MATERIALS AND METHODS
Bacterial strains, antibiotics, and culture methods.
The following S. aureus strains were used: strain 8325-4, a high-level α-toxin-producing strain (24); its α-toxin-deficient mutant, DU 1090, prepared by insertion of a transposon in the hla gene (27); four methicillin-resistant clinical isolates of S. aureus (methicillin-resistant S. aureus [MRSA] isolates 1 to 4); and three methicillin-sensitive clinical isolates of S. aureus (methicillin-sensitive S. aureus [MSSA] isolates 1 to 3). Strains were cultured in vitro in tryptone soy broth (TSB; Oxoid, Basingstoke, England) with or without subinhibitory concentrations of antibiotics at 37°C with shaking (200 rpm). The antibiotics moxifloxacin (BAY 12-8039; Bayer AG) and amoxicillin, gentamicin, and nafcillin (Sigma-Aldrich, Deisenhofen, Germany) were used. Antibiotic resistance testing revealed that laboratory strains 8325-4 and DU 1090 were susceptible to the antibiotics tested, whereas the MRSA strains were resistant and the MSSA strains varied in their susceptibilities (Table 1). MICs for S. aureus strains were determined by the broth dilution method according to the NCCLS performance standards for antimicrobial testing (22). The subinhibitory concentrations are listed in Table 1. S. aureus strains were tested for β-lactamase activity by the nitrocefin assay (Oxoid). As positive controls, three Staphylococcus carnosus strains carrying an Escherichia coli plasmid encoding a β-lactamase were used (a kind gift of Fritz Götz). The mean β-lactamase activities for these strains were set equal to 100%. Besides strain MRSA 4 (42% β-lactamase activity), the other clinical isolates showed a mean ± standard deviation (SD) β-lactamase activity of 13.4% ± 5.6%, whereas laboratory strain 8325-4 and its α-toxin-deficient mutant, DU 1090, were totally negative for β-lactamase activity. Following overnight culturing, S. aureus strains were adjusted to an optical density at 600 nm (OD600) of 0.05 (Ultrospec III; Pharmacia Biotech, Freiburg, Germany).
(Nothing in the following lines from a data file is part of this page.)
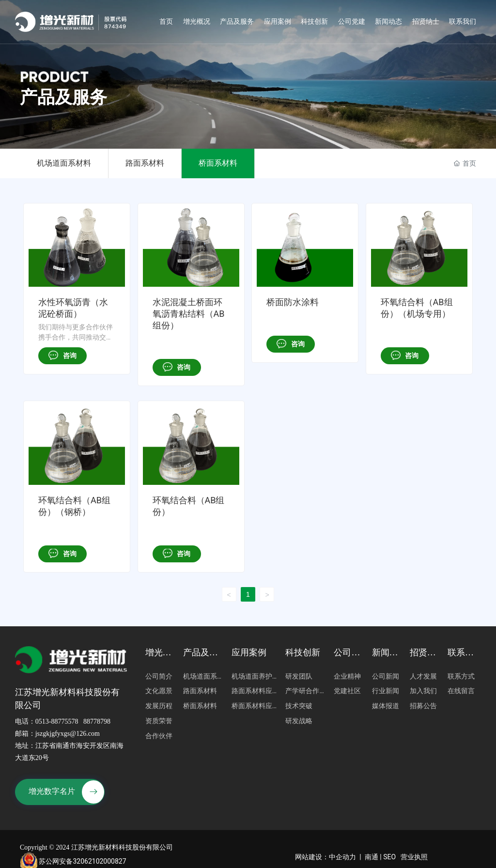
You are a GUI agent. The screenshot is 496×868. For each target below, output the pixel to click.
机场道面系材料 (64, 163)
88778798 (97, 721)
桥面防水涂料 (293, 302)
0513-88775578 (57, 721)
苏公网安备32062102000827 (73, 861)
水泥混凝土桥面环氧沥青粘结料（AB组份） (188, 313)
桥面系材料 (218, 163)
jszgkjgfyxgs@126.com (67, 733)
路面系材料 (145, 163)
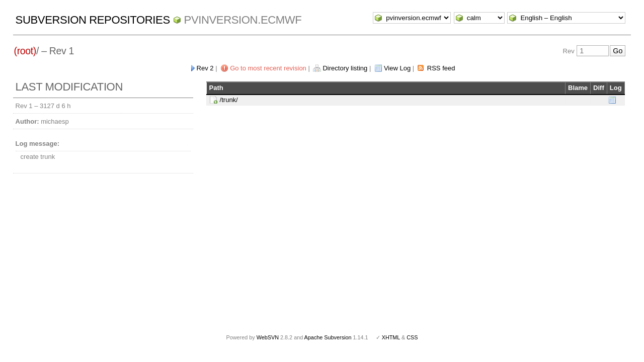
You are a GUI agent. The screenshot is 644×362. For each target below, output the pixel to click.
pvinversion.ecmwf (243, 20)
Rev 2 (205, 68)
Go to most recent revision (268, 68)
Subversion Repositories (93, 20)
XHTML (391, 337)
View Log (397, 68)
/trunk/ (229, 100)
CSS (412, 337)
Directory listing (345, 68)
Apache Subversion (328, 337)
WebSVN (268, 337)
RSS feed (441, 68)
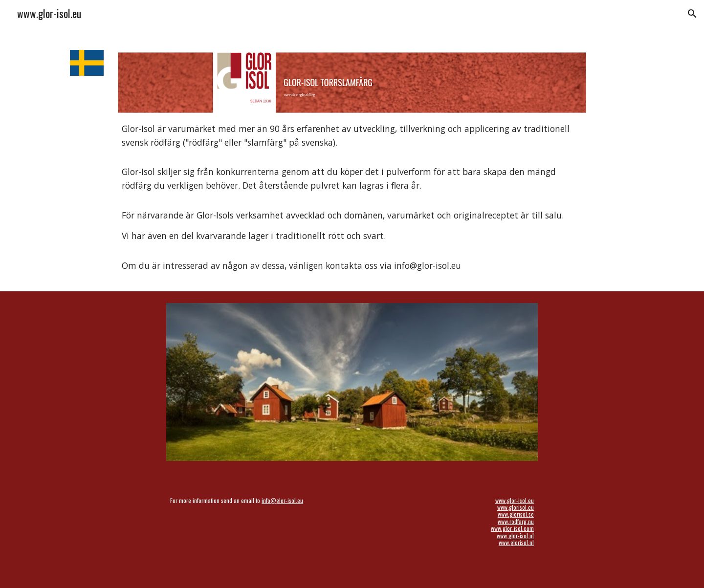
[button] (692, 14)
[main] (352, 197)
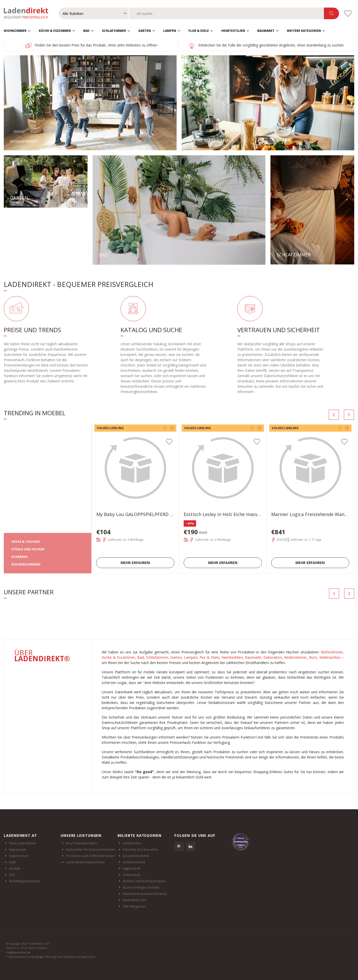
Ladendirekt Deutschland (87, 862)
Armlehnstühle (134, 862)
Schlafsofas (132, 843)
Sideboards (131, 874)
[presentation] (334, 414)
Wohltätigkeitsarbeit (24, 881)
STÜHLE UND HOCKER (28, 549)
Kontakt (15, 868)
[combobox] (226, 13)
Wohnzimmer (15, 30)
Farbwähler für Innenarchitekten (90, 849)
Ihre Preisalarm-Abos (82, 843)
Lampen (169, 30)
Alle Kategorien (134, 906)
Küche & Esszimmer (55, 30)
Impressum (18, 849)
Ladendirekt (29, 13)
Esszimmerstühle (136, 856)
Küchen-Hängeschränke (141, 887)
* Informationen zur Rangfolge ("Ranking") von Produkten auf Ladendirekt (51, 957)
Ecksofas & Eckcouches (141, 849)
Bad (86, 30)
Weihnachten (330, 657)
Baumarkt (266, 30)
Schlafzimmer (114, 30)
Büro (313, 657)
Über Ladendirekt (22, 843)
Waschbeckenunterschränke (145, 893)
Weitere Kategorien (304, 30)
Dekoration (272, 657)
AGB (12, 862)
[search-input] (226, 13)
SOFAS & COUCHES (25, 541)
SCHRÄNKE (19, 557)
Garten (144, 30)
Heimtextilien (233, 30)
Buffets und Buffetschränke (144, 881)
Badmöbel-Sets (135, 900)
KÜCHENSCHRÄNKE (26, 564)
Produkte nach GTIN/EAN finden (90, 856)
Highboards (131, 868)
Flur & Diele (199, 30)
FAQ (12, 874)
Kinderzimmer (295, 657)
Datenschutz (19, 856)
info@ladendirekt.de (18, 952)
The suspension was again incubated as described above, and the bacteria were grown to an OD600 of 4.5, depending on the strain used and the antibiotic added, after 4.25 to 10.25 h. One milliliter of the samples was centrifuged (10,000 rpm [GR4-12; Jouan, Saint Nazaire, France]). Supernatants were subjected to Western blotting and to the hemolysis assay; the cells were subjected to Northern blotting.
TABLE 1.
MICs and subinhibitory concentrations
| Strain | Amoxicillin
|
Gentamicin
|
Moxifloxacin
|
|||
|---|---|---|---|---|---|---|
| MIC (mg/liter) | SICs (per liter)a | MIC (mg/liter) | SICs (per liter)a | MIC (mg/liter) | SICs (per liter)a | |
| 8325-4 | 0.25 | 1 μg, 10 μg | 2 | 10 μg, 100 μg | 0.125 | 1 μg, 10 μg |
| DU 1090 | 0.25 | 1 μg, 10 μg | 1 | 10 μg, 100 μg | 0.0625 | 1 μg, 10 μg |
| MRSA 1 | 32 | 1 mg, 10 mg | >128 | 10 mg, 100 mg | 8 | 100 μg, 1 mg |
| MRSA 2 | 64 | 1 mg, 10 mg | >128 | 10 mg, 100 mg | 8 | 100 μg, 1 mg |
| MRSA 3 | 32 | 1 mg, 10 mg | >128 | 10 mg, 100 mg | 8 | 100 μg, 1 mg |
| MRSA 4 | 8 | 100 μg, 1 mg | >128 | 10 mg, 100 mg | 4 | 100 μg, 1 mg |
| MSSA 1 | 4 | 100 μg, 1 mg | 8 | 100 μg, 1 mg | 0.0625 | 1 μg, 10 μg |
| MSSA 2 | 2 | 100 μg, 1 mg | 4 | 100 μg, 1 mg | 0.0625 | 1 μg, 10 μg |
| MSSA 3 | 0.25 | 1 μg, 10 μg | 8 | 100 μg, 1 mg | 0.0625 | 1 μg, 10 μg |
Two different subinhibitory concentrations (SICs) of antibiotics with variable relation to MICs were added to liquid cultures of selected S. aureus strains, which were grown as described in Materials and Methods.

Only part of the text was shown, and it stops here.